Bring together all lines from the listing below that contain the string "folder".

——————

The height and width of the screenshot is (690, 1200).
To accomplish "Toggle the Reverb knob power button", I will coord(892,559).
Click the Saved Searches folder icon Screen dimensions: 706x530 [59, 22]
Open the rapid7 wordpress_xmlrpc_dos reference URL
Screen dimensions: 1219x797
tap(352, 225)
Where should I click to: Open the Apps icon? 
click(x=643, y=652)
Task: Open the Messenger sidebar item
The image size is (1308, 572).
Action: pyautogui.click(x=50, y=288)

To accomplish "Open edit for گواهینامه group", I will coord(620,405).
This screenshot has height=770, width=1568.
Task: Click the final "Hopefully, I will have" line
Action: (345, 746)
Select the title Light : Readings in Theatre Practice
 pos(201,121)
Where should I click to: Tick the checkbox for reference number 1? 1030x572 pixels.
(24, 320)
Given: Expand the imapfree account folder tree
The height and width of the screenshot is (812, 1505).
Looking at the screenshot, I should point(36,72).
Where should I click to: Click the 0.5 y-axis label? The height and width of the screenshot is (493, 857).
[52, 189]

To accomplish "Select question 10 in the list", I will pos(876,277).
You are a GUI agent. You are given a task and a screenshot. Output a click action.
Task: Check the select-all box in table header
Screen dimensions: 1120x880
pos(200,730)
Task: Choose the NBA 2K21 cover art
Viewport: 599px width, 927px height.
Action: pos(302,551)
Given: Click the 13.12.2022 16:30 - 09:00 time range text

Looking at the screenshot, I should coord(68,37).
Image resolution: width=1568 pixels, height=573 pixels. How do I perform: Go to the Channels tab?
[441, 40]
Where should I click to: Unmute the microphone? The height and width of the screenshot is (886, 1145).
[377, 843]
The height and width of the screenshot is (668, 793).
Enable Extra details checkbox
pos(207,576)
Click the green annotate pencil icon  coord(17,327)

——————

### [ANSWER TO THIS EXERCISE]
Click the Saved Searches folder icon Screen dimensions: 706x530 [59, 22]
Given: Expand the imapfree account folder tree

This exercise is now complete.